[Word and item position data]
------

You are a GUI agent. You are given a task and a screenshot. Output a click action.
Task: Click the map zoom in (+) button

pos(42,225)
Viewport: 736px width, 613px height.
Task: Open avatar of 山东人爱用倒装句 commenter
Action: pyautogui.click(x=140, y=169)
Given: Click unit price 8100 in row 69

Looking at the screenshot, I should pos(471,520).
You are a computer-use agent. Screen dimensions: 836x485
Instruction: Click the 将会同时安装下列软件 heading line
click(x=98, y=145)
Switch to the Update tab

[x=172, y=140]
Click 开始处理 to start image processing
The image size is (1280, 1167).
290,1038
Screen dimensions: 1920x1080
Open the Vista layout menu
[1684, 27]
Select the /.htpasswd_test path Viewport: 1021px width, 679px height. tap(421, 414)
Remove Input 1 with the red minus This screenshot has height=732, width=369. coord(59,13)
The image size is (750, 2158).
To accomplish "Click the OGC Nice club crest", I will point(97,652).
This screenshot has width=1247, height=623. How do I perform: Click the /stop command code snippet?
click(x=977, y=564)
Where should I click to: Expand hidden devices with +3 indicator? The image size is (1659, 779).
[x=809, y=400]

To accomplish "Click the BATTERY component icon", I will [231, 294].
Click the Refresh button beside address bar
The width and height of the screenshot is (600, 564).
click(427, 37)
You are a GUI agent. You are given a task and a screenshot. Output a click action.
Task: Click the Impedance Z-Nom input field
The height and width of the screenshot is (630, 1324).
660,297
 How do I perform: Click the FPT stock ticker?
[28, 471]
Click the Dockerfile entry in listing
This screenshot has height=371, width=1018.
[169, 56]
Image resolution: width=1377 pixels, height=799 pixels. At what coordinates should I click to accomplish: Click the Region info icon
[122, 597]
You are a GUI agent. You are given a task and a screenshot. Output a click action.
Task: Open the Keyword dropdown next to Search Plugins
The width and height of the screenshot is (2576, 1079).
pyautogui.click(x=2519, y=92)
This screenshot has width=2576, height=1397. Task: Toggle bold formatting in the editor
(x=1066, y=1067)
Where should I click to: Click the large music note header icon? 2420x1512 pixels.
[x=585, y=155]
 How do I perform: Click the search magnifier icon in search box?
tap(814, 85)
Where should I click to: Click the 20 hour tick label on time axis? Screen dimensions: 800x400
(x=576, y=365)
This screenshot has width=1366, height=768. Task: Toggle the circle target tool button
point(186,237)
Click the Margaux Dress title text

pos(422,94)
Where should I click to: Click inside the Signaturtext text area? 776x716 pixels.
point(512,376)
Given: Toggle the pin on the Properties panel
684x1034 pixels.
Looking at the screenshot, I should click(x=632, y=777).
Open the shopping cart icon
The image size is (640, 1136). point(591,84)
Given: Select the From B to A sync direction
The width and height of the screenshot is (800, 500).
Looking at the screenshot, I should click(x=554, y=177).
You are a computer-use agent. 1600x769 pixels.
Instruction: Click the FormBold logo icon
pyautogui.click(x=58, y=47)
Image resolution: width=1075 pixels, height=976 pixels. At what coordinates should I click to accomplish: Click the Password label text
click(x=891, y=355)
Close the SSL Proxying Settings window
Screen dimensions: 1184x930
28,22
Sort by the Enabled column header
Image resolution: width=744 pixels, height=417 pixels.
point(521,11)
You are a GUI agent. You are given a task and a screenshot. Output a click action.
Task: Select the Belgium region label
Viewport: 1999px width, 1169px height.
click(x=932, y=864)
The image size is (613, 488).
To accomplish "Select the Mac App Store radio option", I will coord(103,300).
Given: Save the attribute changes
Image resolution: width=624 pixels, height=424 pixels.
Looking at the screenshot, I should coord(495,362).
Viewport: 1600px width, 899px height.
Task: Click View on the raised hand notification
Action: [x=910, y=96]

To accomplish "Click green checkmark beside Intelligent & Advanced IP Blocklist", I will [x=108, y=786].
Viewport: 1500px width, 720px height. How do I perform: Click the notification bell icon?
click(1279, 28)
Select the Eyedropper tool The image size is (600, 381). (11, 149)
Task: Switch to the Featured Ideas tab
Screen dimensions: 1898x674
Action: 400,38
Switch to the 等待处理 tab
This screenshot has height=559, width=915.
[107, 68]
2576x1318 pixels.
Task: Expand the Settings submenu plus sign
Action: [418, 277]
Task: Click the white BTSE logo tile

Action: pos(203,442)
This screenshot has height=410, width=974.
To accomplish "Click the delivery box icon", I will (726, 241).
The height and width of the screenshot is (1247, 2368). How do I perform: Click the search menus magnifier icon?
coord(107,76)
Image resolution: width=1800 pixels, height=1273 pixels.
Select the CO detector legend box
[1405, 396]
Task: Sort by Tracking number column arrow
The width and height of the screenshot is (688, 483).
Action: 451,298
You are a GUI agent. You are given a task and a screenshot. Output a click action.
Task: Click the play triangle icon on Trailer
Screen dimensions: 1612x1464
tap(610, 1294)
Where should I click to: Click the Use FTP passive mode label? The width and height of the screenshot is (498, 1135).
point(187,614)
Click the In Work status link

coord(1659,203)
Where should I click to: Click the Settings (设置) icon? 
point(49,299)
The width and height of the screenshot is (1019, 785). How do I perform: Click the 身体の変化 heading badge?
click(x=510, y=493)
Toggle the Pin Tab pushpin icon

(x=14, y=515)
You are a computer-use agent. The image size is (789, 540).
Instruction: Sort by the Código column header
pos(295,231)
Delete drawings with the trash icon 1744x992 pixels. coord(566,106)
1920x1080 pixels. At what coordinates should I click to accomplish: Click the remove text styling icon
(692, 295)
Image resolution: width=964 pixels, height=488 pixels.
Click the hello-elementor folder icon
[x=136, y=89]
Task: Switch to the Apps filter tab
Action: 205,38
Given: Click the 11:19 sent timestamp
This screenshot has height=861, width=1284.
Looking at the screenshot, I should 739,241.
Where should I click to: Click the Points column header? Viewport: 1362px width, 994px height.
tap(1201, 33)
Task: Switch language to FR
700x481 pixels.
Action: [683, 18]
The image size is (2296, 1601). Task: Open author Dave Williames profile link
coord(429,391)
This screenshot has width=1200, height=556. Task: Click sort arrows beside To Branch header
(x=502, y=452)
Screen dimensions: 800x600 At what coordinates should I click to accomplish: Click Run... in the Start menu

------

### To do
Copy the lines of the material above exactly as they appear, starting at the line that contains "Given: Toggle the pin on the Properties panel" and ending at the line that contains "will (726, 241).", with both of those lines included.

### Solution
Given: Toggle the pin on the Properties panel
684x1034 pixels.
Looking at the screenshot, I should click(x=632, y=777).
Open the shopping cart icon
The image size is (640, 1136). point(591,84)
Given: Select the From B to A sync direction
The width and height of the screenshot is (800, 500).
Looking at the screenshot, I should click(x=554, y=177).
You are a computer-use agent. 1600x769 pixels.
Instruction: Click the FormBold logo icon
pyautogui.click(x=58, y=47)
Image resolution: width=1075 pixels, height=976 pixels. At what coordinates should I click to accomplish: Click the Password label text
click(x=891, y=355)
Close the SSL Proxying Settings window
Screen dimensions: 1184x930
28,22
Sort by the Enabled column header
Image resolution: width=744 pixels, height=417 pixels.
point(521,11)
You are a GUI agent. You are given a task and a screenshot. Output a click action.
Task: Select the Belgium region label
Viewport: 1999px width, 1169px height.
click(x=932, y=864)
The image size is (613, 488).
To accomplish "Select the Mac App Store radio option", I will coord(103,300).
Given: Save the attribute changes
Image resolution: width=624 pixels, height=424 pixels.
Looking at the screenshot, I should coord(495,362).
Viewport: 1600px width, 899px height.
Task: Click View on the raised hand notification
Action: [x=910, y=96]

To accomplish "Click green checkmark beside Intelligent & Advanced IP Blocklist", I will [x=108, y=786].
Viewport: 1500px width, 720px height. How do I perform: Click the notification bell icon?
click(1279, 28)
Select the Eyedropper tool The image size is (600, 381). (11, 149)
Task: Switch to the Featured Ideas tab
Screen dimensions: 1898x674
Action: 400,38
Switch to the 等待处理 tab
This screenshot has height=559, width=915.
[107, 68]
2576x1318 pixels.
Task: Expand the Settings submenu plus sign
Action: [418, 277]
Task: Click the white BTSE logo tile

Action: pos(203,442)
This screenshot has height=410, width=974.
To accomplish "Click the delivery box icon", I will (726, 241).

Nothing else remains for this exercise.